Excerpted records Block Start
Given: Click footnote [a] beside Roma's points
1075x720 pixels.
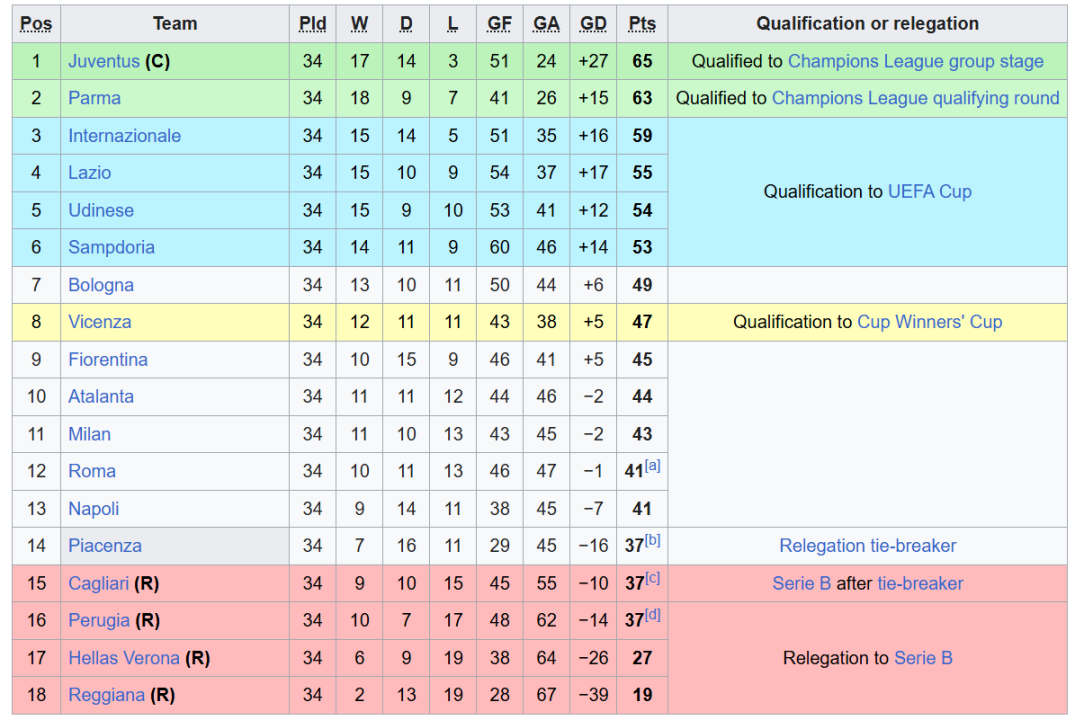Looking at the screenshot, I should (x=653, y=466).
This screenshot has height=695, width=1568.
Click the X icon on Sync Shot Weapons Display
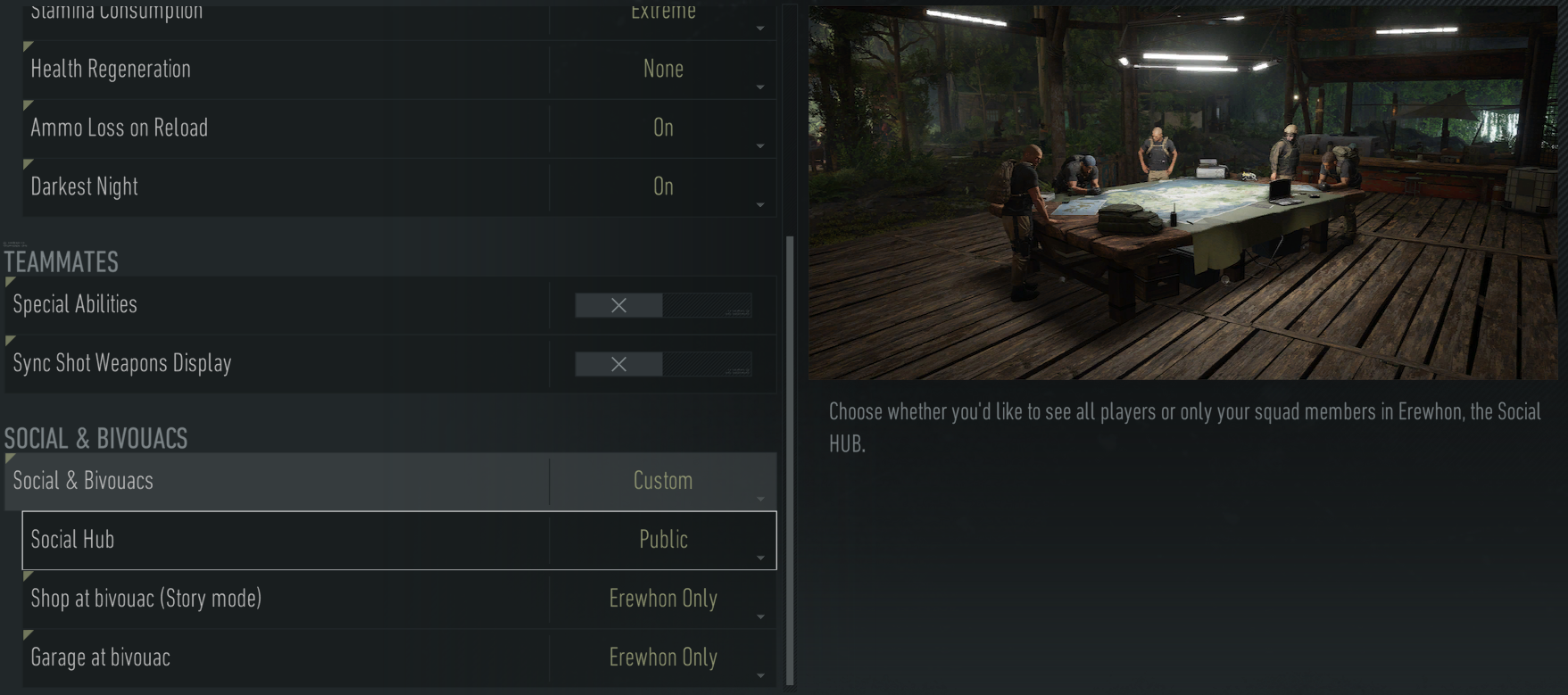(x=618, y=364)
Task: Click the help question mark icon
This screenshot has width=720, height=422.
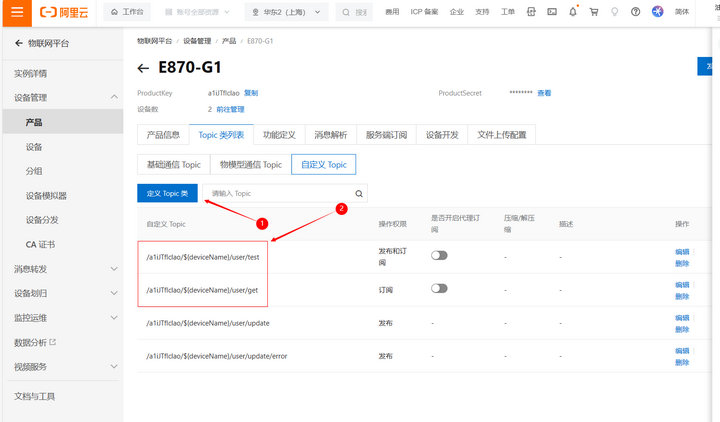Action: click(636, 12)
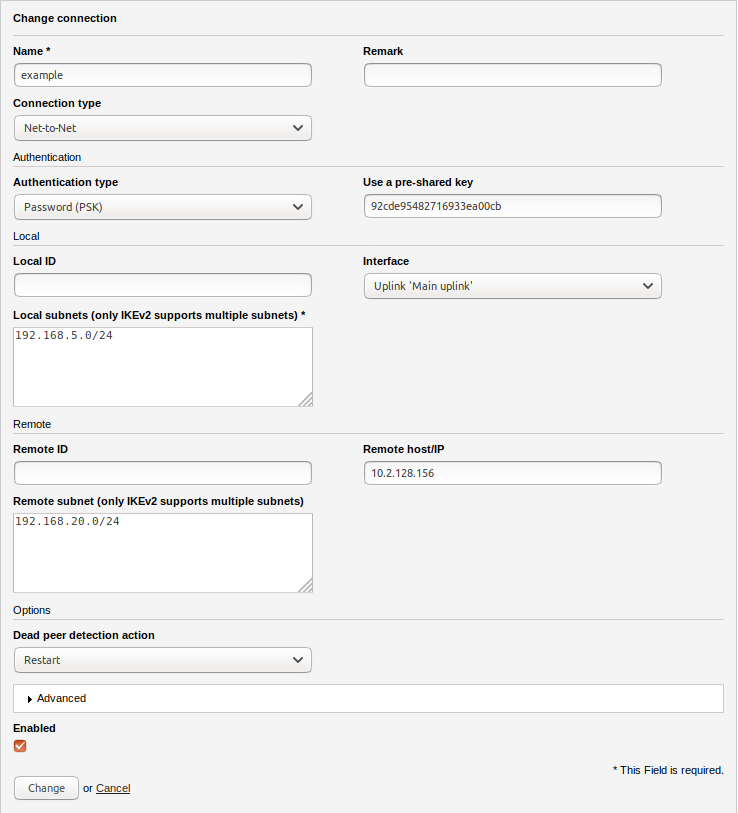Click Remote subnet textarea resize handle
738x813 pixels.
tap(306, 586)
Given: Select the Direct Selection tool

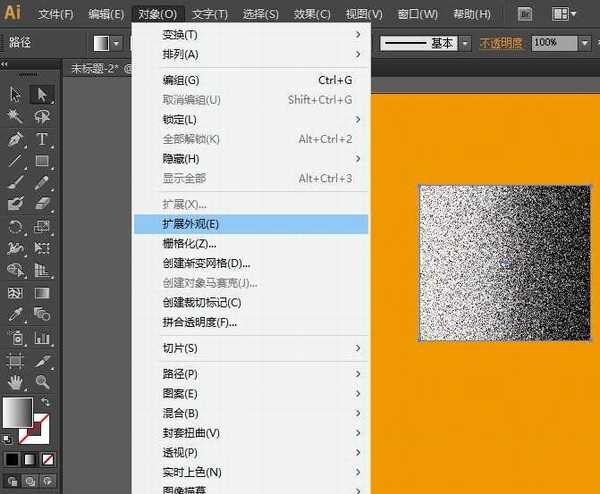Looking at the screenshot, I should 42,94.
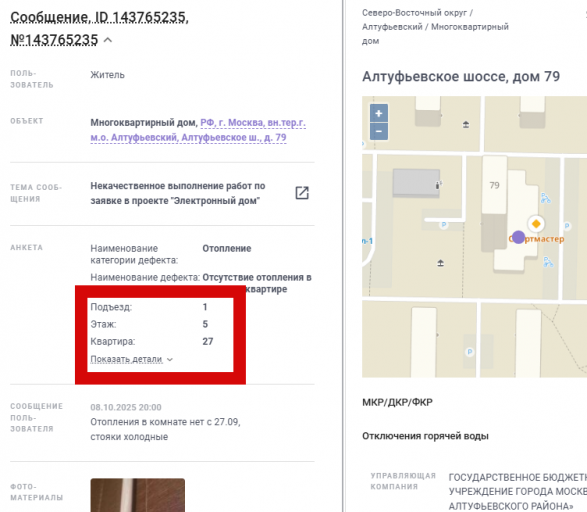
Excerpted records Block End
● **Exercise details**
From the first line to the last, please copy the data exactly, with the pictures left out.

● **Expected answer**
Given: Click footnote [a] beside Roma's points
1075x720 pixels.
Looking at the screenshot, I should (x=653, y=466).
This screenshot has height=695, width=1568.
Click the X icon on Sync Shot Weapons Display
(x=618, y=364)
Task: Click the help question mark icon
This screenshot has width=720, height=422.
Action: click(636, 12)
Click Remote subnet textarea resize handle
738x813 pixels.
tap(306, 586)
Given: Select the Direct Selection tool

Looking at the screenshot, I should 42,94.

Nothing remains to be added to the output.